Sergi Raventós Panyella (Barcelone, 1968) est docteur en sociologie et a étudié les effets positifs du revenu de base universel (UBI) sur la santé mentale. Il travaille depuis des décennies pour promouvoir le revenu de base en Catalogne, avec de nombreuses autres personnes, et depuis 2021, il est directeur du Bureau du Plan Pilote pour sa mise en œuvre en Catalogne. Le plan avance petit à petit et, profitant de sa visite au Pays basque, nous avons échangé avec lui sur les effets de la pauvreté sur les personnes et le rôle que pourrait jouer l'UBI. L'interview a été réalisée par Iñaut Gonzalez de Matauko Rada.

La nécessité du revenu de base universel pourrait-elle être un symptôme du processus de prolétarisation de ces dernières années ?

Lorsque des enquêtes sont menées autour du revenu de base, il devient de plus en plus clair quels secteurs sont les plus favorables : les jeunes, les travailleurs précaires, les étudiants et les femmes. Au contraire, les personnes ayant des emplois qualifiés, stables et bien rémunérés sont, en général, ceux qui ont l'opinion contraire. Cependant, les secteurs qui voient le revenu de base avec de meilleurs yeux sont de plus en plus larges. Des enquêtes menées en Catalogne, au Pays basque et dans de nombreux autres endroits en Europe montrent que 60 à 70 % de la population est favorable au RUB et la plupart d'entre eux sont ceux que nous avons mentionnés : les jeunes, les femmes et les travailleurs précaires.

Y a-t-il un autre facteur qui encourage une position favorable au revenu de base universel ?

Le processus d'automatisation suscite beaucoup d'inquiétudes dans de nombreux domaines. Les gens sont conscients que certains emplois disparaissent et, pendant la pandémie, beaucoup de gens ont eu peur de perdre le leur. Après tout, les robots n'ont pas besoin de vacances et ils ne tombent pas malades. L'insécurité économique actuelle et les inquiétudes concernant l'avenir favorisent une attitude favorable à l'égard du revenu de base.

Imaginons que le revenu de base universel puisse être mis en place dans toute la Catalogne ; Pensez-vous que le capital s'y opposerait ? par l'inflation, par exemple ?

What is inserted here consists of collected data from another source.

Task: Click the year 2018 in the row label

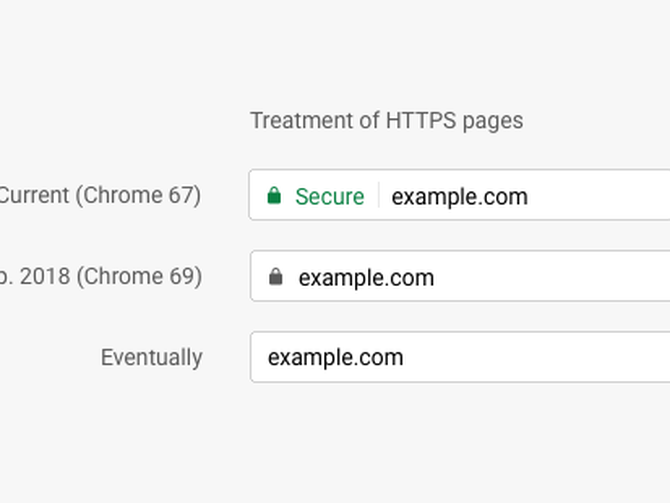Action: pyautogui.click(x=45, y=277)
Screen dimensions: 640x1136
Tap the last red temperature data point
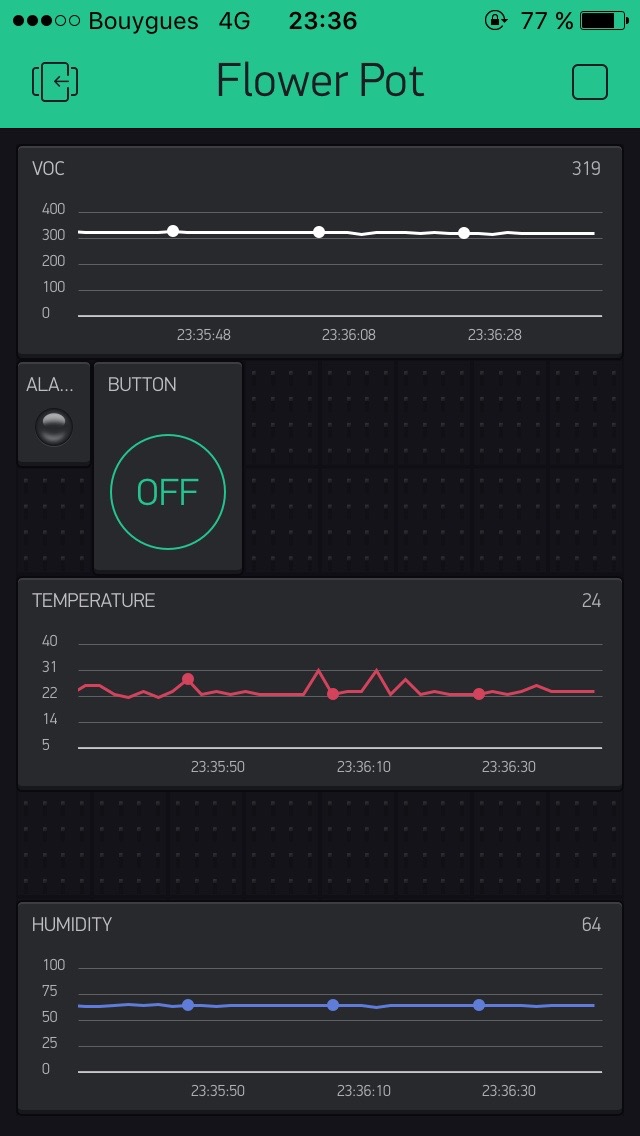pos(479,694)
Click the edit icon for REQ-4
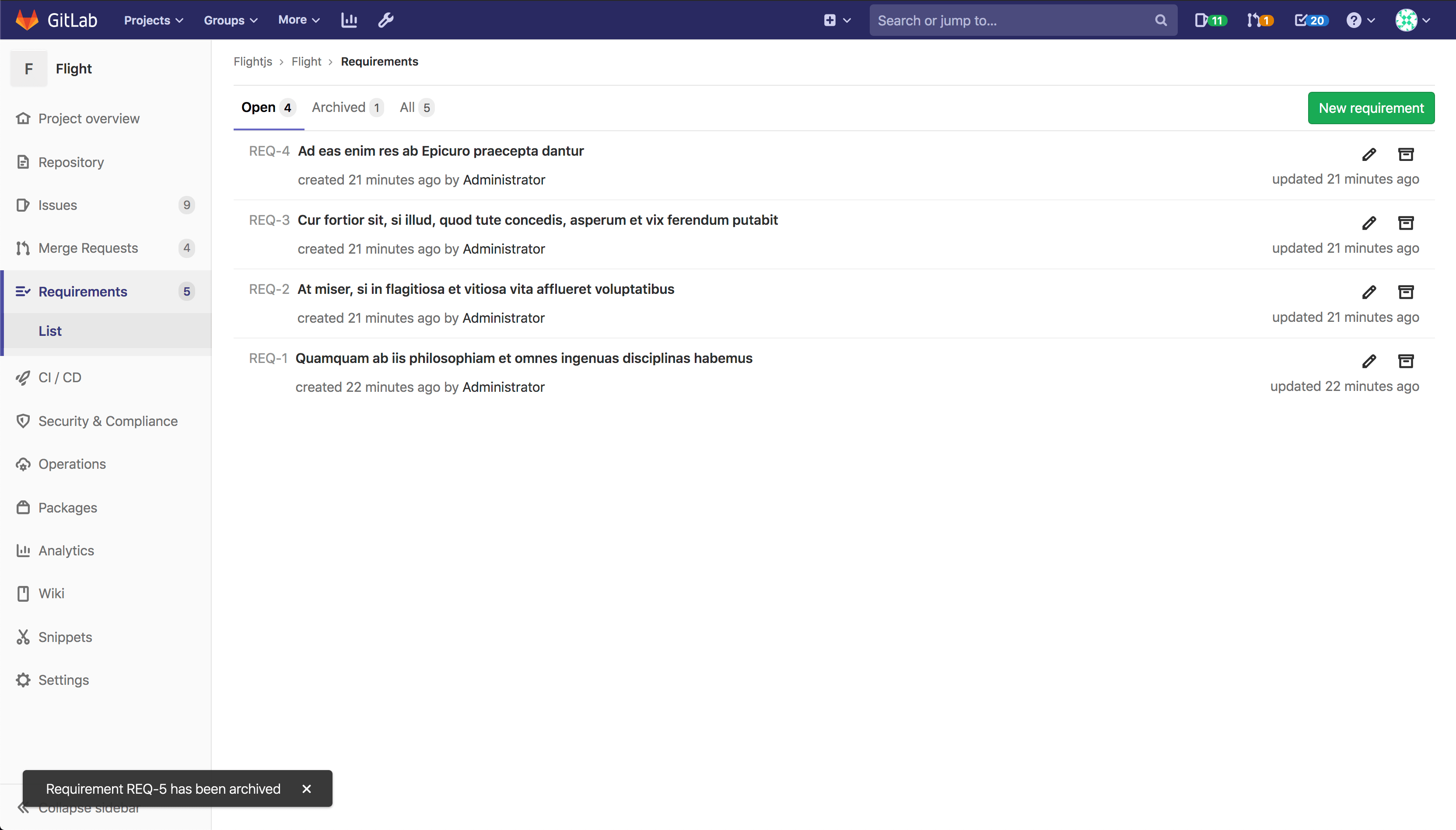Image resolution: width=1456 pixels, height=830 pixels. click(1369, 154)
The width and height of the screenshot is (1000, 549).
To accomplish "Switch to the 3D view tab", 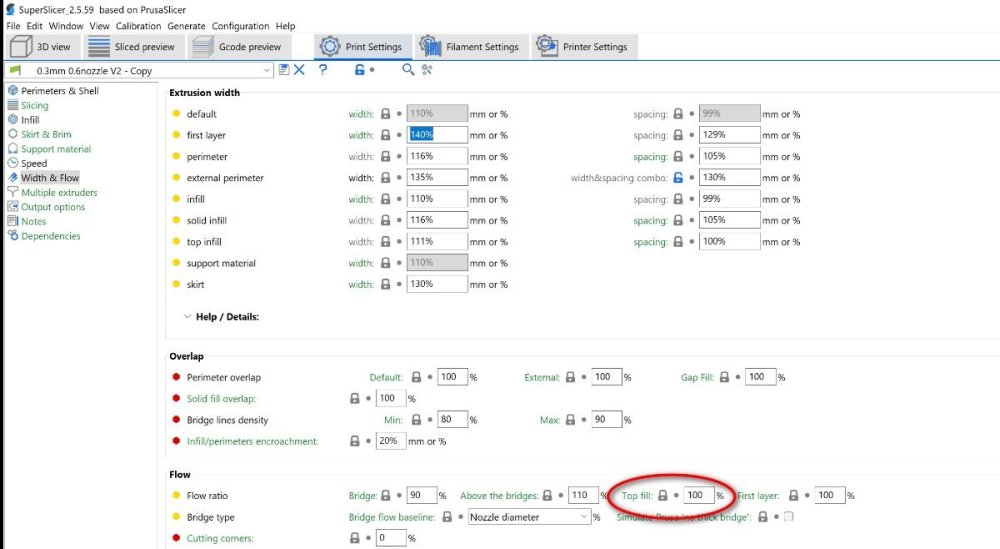I will point(41,47).
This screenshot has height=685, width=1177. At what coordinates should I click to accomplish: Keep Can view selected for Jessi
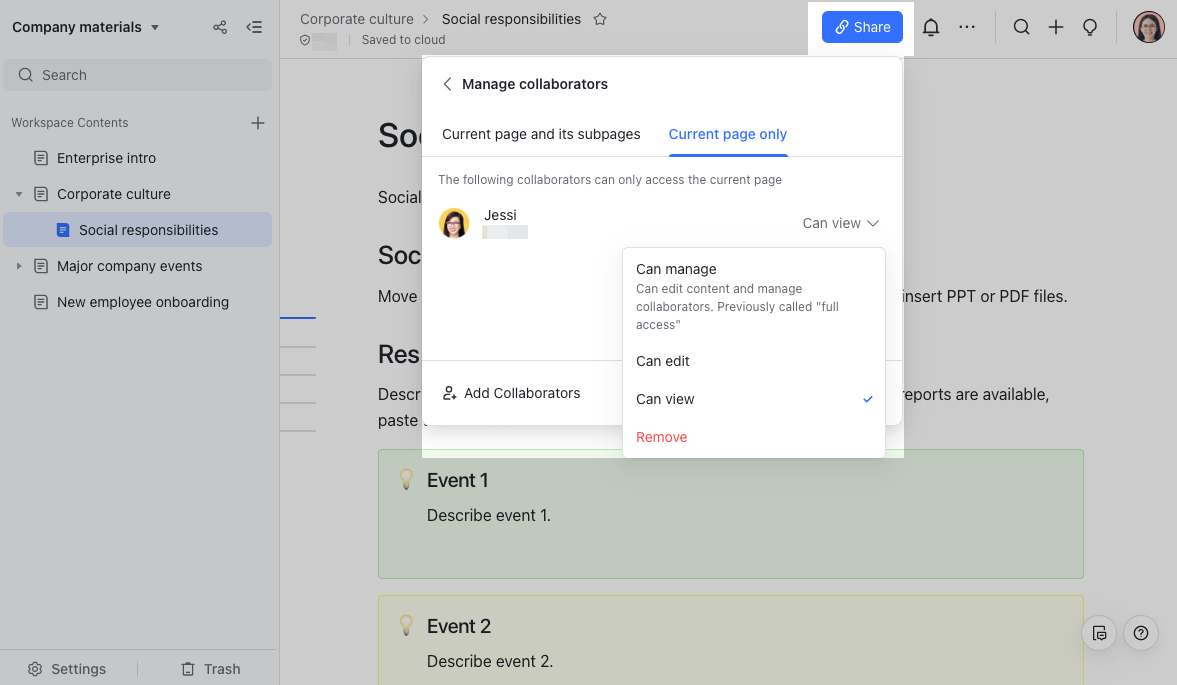pos(665,399)
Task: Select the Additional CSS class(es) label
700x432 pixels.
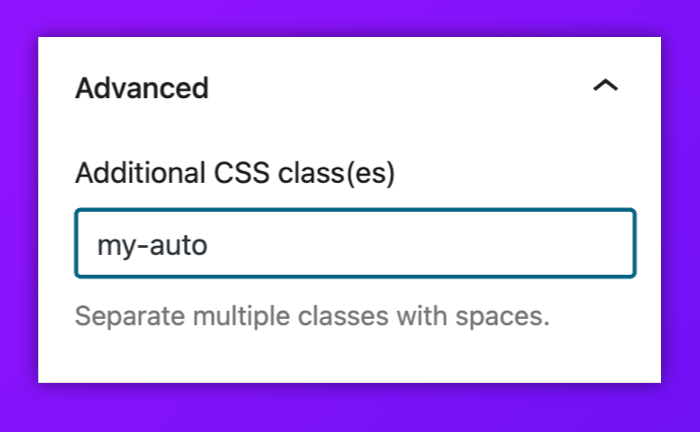Action: pyautogui.click(x=235, y=173)
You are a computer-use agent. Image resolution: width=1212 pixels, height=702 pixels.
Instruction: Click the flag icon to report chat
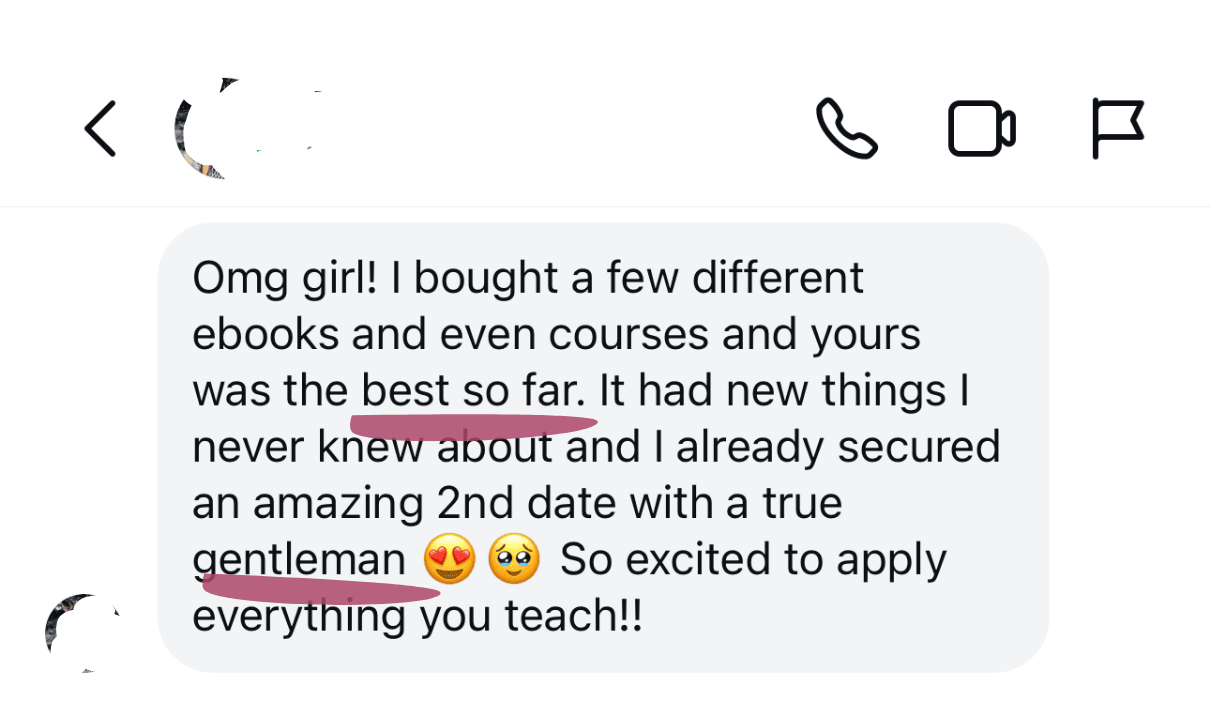tap(1117, 129)
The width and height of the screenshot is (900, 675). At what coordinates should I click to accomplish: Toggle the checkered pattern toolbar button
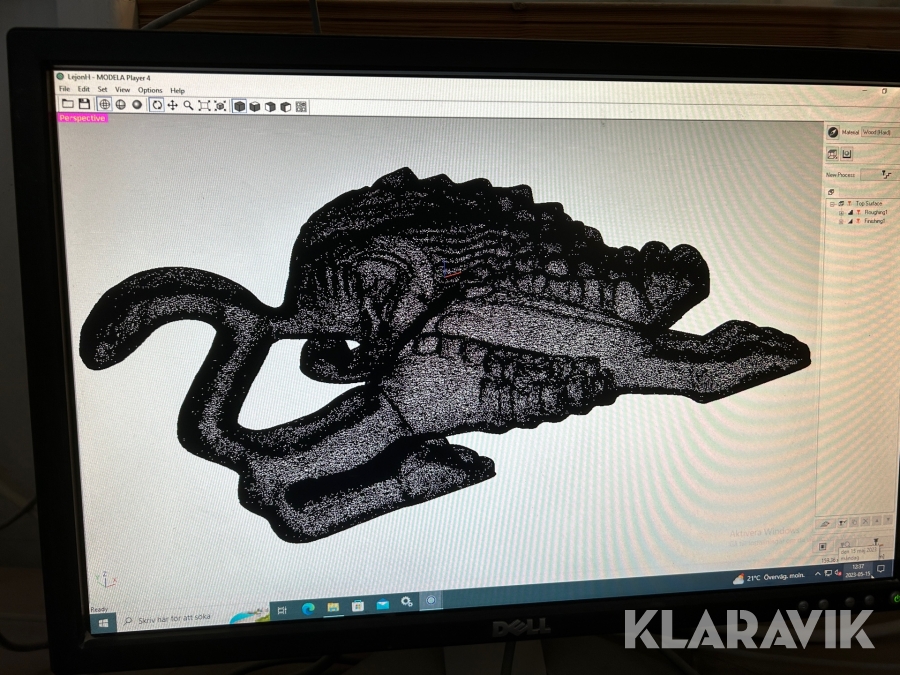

Les oligarchies n'aideront pas ; soyons clairs là-dessus. Nous savons que, pour garantir le revenu de base universel, il faut allouer de l'argent, et les chiffres le permettent, et nous pensons que cela augmente la capacité de négociation de la classe ouvrière pour, par exemple, refuser des emplois qu'elle ne veut pas faire. Et ce n'est pas quelque chose que le capital aime. Cependant, un large secteur du capital sait aussi que si les gens n'ont pas d'argent, ils ne pourront pas acheter leurs produits, et de nombreux capitalistes ont été favorables à l'UBI, par exemple dans la Silicon Valley (Californie, USA). Par ailleurs, à Terrassa (Catalogne), la Confédération régionale des entreprises (CECOT) a été favorable. Il est clair que ces modèles sont minoritaires,

L'un des reproches que l'on fait habituellement au revenu de base universel est que personne ne voudra plus faire les « mauvais boulots ».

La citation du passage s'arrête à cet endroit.